- Born: London, England
- Genres: Folk rock
- Occupations: Singer; songwriter; musician;
- Instruments: Guitar; mandolin; vocals;
- Labels: Fantasy Records; Concord Music;
- Member of: Thompson
- Family: Richard Thompson (grandfather) Linda Thompson (grandmother) Teddy Thompson (uncle) Kami Thompson (aunt)
- Website: zakhobbs.com

= Zak Hobbs =

British recording artist; singer, songwriter, guitarist

Zak Hobbs is an English guitarist, songwriter and singer. Born in London, he is the son of Muna Hobbs, the eldest daughter of English musicians Richard and Linda Thompson.

== Career ==
Hobbs was initially influenced heavily by music from the folk music revival of the 1960s and then the 1970s songwriter movement. He has been described as having a "British-accented Melancholy" and has worked alongside artists including Rufus and Martha Wainwright, Emmylou Harris, Martin Carthy, Eliza Carthy and Martin Simpson.

He appears on Family, the debut studio album by folk rock family ensemble Thompson, released by Fantasy Records, part of Concord Music, on 17 November 2014.

Based in the UK, Hobbs works as a solo artist and as a guitarist with The Rails, Sunny Ozell and others. He is an advanced student of Richard Thompson's "hybrid picking technique", and has taught it for the last seven years.

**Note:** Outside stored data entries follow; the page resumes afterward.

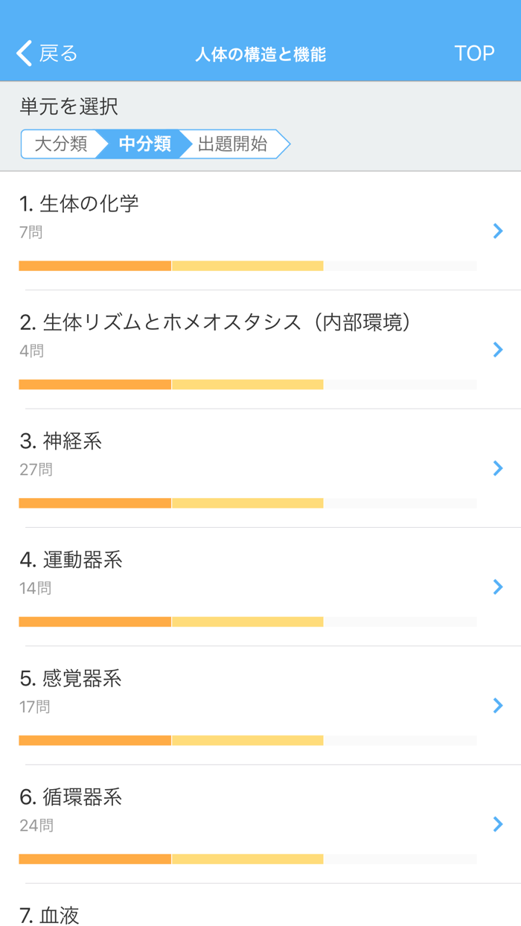The height and width of the screenshot is (926, 521).
Task: Tap the chevron for 生体リズムとホメオスタシス
Action: tap(497, 350)
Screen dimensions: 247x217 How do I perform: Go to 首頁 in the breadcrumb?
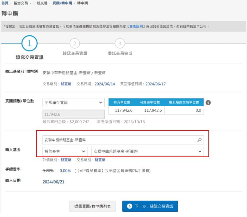5,3
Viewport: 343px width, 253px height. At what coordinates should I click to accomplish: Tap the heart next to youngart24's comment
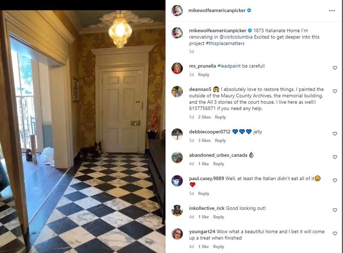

He issued the all acoustic Falling on Deaf Ears E.P. in 2019, described by producer John Chelew as "Singular AND traditional, a tough combo".

In May and June 2024 he was a member of Richard Thompson's UK touring band for the album Ship to Shore. Reviewing the gig at the Bristol Beacon, Bristol, for Louder Than War, Elfyn Griffith said, "Grandson Zak has clearly learnt from the best and compliments well with his own breaks, sparring with gramps on guitar and mandolin."

In July 2024, Hobbs performed at the release concert for Proxy Music, an album of the music of Linda Thompson, at London's Cadogan Hall.